▸ Work required: Starting at the top of the entries below, set down every line exactly, please, until you reach the line with "Click the pencil", which is included too.

(Data shown)

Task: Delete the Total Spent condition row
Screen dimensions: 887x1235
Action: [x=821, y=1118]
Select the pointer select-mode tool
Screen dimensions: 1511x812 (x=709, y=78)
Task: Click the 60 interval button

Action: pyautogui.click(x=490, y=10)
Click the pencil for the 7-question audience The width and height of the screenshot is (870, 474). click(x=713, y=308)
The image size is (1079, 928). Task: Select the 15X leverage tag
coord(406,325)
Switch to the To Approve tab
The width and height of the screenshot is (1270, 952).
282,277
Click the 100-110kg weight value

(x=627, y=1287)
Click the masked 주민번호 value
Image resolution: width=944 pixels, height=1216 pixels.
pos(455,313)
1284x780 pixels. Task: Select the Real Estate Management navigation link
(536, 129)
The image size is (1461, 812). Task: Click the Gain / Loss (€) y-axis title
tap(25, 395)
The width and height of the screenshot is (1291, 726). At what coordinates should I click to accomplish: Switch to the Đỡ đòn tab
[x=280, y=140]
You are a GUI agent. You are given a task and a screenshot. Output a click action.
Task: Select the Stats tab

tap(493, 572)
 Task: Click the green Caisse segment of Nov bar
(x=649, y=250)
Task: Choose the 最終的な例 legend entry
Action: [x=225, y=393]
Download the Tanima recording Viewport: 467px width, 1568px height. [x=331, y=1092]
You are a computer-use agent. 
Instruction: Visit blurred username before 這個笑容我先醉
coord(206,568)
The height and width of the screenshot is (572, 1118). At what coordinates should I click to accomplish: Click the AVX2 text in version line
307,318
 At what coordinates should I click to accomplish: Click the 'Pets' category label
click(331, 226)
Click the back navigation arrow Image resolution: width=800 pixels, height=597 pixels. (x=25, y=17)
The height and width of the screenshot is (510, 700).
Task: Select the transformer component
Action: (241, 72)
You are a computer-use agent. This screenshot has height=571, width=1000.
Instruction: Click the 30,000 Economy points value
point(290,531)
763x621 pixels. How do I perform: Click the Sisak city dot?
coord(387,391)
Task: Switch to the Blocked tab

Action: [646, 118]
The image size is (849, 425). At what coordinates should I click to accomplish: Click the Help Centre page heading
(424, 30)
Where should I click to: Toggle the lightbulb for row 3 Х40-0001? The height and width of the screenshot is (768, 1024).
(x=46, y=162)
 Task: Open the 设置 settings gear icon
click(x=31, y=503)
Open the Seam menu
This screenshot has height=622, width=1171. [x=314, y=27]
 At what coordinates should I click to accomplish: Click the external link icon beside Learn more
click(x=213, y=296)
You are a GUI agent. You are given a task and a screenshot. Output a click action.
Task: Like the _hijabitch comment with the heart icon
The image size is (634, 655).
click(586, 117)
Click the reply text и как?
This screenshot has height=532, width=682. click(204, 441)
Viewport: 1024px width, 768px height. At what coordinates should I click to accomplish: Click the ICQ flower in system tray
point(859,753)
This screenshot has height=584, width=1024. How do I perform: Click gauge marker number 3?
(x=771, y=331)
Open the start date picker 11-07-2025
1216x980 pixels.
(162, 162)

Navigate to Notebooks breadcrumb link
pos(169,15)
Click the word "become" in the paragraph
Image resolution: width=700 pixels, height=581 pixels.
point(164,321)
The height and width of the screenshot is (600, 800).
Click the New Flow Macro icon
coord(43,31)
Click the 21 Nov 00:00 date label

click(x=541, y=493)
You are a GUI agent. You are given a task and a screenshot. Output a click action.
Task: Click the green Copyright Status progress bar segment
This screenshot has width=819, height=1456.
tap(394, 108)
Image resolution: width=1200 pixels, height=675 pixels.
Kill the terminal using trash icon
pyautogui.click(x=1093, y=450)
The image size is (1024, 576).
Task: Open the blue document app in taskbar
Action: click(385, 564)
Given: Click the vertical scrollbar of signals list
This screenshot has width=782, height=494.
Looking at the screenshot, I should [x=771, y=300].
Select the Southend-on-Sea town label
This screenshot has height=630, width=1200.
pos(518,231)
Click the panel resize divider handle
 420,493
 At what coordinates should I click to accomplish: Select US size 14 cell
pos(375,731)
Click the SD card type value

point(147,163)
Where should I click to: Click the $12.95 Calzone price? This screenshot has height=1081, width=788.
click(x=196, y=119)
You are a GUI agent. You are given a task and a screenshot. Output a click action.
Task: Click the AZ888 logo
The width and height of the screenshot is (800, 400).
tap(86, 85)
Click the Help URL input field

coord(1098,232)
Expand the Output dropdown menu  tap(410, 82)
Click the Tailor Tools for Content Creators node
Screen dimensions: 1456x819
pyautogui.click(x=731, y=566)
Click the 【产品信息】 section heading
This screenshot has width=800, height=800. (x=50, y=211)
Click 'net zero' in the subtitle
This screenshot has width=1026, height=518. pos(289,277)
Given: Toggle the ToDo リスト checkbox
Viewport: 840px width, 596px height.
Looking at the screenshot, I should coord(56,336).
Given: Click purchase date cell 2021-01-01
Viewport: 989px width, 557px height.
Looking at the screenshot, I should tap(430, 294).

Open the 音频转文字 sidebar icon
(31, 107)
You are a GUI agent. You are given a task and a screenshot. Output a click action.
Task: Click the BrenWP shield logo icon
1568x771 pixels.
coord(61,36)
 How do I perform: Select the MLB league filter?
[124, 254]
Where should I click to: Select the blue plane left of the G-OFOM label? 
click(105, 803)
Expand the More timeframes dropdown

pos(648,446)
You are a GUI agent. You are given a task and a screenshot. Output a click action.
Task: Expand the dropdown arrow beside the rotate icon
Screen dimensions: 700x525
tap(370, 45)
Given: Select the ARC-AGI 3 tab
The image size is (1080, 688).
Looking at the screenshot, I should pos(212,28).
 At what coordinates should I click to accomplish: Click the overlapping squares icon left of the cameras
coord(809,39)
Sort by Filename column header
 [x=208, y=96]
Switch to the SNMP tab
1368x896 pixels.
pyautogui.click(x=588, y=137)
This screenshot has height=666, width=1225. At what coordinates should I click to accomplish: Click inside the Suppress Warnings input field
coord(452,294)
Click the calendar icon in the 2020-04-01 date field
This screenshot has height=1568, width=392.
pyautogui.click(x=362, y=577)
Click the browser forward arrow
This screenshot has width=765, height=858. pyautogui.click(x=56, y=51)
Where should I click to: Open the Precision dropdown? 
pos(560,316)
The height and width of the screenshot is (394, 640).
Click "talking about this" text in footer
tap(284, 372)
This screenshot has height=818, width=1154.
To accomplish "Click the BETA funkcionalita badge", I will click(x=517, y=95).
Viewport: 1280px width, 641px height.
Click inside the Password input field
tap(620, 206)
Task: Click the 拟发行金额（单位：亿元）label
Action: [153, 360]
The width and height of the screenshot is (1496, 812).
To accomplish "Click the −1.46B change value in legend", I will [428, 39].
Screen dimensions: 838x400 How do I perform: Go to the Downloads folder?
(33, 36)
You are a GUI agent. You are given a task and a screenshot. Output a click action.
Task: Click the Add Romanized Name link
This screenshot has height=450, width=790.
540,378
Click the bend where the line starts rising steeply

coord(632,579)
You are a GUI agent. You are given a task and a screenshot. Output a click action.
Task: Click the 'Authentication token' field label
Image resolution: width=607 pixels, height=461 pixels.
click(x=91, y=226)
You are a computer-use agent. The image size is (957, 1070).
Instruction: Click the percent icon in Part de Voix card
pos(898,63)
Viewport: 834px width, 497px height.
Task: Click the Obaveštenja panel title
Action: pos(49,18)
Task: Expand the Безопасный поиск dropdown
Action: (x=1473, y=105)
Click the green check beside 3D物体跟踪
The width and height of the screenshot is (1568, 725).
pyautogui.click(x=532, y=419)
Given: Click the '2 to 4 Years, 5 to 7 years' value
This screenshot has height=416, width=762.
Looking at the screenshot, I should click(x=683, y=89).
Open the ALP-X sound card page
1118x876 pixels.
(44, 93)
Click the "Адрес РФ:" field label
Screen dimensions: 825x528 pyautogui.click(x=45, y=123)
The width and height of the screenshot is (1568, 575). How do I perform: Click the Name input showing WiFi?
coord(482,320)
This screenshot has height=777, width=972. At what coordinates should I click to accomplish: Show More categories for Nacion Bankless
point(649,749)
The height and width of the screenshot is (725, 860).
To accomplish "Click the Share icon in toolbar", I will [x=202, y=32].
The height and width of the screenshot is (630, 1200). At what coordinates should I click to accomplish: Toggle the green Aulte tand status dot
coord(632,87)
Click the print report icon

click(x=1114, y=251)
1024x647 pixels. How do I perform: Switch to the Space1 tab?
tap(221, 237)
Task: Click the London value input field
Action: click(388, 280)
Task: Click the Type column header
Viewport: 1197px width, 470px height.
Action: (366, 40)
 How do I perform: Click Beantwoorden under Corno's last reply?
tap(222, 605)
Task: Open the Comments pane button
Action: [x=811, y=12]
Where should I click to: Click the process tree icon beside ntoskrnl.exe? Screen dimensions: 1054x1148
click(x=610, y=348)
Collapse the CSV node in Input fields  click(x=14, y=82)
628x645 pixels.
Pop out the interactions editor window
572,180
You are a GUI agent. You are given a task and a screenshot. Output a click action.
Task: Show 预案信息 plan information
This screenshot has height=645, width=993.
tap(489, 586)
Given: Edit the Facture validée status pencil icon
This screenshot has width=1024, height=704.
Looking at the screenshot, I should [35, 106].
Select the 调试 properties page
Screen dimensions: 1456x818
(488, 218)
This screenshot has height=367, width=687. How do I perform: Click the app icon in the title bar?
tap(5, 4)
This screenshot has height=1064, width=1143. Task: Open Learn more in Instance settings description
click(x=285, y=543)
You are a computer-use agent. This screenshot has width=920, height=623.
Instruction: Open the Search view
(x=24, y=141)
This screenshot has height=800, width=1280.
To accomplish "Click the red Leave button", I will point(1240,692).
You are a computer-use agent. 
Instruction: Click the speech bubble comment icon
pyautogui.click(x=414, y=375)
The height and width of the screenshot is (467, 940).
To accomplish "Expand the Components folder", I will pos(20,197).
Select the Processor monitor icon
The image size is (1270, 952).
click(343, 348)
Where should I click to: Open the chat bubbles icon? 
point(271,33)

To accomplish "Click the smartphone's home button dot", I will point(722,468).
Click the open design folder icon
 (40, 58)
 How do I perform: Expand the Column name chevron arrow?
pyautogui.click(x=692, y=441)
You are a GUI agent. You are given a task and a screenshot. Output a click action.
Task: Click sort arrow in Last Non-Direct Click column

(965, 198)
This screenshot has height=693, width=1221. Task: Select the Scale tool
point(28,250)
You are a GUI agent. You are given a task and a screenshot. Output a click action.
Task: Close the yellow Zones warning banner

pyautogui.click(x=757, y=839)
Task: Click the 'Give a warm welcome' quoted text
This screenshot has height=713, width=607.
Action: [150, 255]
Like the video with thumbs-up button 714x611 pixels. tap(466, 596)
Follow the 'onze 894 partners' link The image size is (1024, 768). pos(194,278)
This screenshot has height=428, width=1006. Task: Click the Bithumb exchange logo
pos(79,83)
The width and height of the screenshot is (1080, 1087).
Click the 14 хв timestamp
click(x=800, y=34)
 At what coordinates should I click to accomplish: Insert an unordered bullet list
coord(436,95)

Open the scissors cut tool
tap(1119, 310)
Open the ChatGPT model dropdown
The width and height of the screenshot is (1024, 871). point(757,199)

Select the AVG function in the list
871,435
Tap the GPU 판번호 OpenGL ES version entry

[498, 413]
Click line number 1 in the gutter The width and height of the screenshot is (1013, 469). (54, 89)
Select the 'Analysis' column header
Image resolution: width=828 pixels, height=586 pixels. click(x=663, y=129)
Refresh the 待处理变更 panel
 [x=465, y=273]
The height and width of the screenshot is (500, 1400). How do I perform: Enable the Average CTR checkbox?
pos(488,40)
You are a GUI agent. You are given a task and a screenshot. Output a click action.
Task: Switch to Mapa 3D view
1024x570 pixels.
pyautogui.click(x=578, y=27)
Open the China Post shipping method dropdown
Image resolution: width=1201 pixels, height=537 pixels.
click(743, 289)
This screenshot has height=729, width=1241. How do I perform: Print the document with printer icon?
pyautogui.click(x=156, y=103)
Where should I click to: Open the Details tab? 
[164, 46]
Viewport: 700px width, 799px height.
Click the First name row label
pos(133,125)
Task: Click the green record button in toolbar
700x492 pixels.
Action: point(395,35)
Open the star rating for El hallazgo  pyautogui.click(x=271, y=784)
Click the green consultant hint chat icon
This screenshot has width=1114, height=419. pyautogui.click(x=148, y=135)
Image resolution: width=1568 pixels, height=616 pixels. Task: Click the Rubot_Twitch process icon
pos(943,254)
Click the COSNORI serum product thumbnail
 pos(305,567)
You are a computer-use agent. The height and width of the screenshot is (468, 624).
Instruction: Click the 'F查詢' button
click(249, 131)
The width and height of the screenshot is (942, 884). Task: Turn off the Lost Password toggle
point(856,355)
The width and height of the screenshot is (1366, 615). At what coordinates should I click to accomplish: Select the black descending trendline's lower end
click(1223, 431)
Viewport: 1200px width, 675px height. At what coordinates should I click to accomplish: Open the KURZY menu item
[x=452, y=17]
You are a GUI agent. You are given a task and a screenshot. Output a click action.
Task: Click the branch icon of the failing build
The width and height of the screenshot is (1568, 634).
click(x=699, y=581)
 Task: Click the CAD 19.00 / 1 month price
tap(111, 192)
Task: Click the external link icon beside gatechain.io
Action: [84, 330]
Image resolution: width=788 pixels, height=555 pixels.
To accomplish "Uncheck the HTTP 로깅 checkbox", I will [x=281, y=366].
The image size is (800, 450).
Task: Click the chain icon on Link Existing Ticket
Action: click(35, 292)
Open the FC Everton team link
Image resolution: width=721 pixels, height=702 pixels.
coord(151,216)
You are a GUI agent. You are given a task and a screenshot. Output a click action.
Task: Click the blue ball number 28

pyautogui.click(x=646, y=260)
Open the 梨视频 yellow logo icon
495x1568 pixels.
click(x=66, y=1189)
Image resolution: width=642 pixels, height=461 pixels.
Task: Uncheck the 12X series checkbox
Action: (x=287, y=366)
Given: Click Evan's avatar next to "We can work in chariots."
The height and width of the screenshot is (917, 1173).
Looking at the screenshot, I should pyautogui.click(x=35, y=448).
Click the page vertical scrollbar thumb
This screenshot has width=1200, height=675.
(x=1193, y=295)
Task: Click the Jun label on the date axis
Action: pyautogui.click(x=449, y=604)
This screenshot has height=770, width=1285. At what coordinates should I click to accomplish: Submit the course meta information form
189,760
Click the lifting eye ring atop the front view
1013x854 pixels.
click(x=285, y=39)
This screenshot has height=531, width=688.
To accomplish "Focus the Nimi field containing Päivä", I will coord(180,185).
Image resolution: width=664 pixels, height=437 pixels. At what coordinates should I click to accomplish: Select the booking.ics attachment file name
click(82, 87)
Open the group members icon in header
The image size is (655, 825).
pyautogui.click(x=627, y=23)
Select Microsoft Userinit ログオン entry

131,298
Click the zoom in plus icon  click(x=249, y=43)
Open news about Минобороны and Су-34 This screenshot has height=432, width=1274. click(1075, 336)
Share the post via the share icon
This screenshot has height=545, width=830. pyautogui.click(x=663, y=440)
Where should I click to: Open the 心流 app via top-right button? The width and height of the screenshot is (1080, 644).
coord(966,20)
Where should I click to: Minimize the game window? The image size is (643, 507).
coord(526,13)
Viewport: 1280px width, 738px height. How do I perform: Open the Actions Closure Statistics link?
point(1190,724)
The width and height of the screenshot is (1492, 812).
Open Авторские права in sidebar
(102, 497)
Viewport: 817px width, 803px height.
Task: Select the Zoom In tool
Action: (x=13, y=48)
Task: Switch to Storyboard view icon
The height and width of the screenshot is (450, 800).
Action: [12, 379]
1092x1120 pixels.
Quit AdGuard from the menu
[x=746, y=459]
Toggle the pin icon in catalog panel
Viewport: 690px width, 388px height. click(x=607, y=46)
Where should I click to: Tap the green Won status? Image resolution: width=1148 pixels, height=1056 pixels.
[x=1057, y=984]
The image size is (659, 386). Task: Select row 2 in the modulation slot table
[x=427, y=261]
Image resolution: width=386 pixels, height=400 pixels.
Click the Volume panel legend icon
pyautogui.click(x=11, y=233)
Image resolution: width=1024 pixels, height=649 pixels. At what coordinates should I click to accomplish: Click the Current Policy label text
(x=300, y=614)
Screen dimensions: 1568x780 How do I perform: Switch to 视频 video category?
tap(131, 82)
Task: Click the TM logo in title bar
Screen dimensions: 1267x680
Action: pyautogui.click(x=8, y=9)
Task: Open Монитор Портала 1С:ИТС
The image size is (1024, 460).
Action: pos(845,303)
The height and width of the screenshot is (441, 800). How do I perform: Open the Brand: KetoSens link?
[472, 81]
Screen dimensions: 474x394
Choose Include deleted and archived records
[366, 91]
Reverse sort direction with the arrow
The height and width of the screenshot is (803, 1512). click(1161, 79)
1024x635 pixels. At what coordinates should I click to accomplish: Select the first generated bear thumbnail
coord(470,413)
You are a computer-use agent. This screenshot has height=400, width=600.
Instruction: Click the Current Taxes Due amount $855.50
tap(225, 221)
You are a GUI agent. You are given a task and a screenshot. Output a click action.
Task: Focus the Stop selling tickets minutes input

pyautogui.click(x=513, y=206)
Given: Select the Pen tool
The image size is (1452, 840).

(End Data shown)

▸ Your response:
Task: Delete the Total Spent condition row
Screen dimensions: 887x1235
Action: [x=821, y=1118]
Select the pointer select-mode tool
Screen dimensions: 1511x812 (x=709, y=78)
Task: Click the 60 interval button

Action: pyautogui.click(x=490, y=10)
Click the pencil for the 7-question audience The width and height of the screenshot is (870, 474). click(x=713, y=308)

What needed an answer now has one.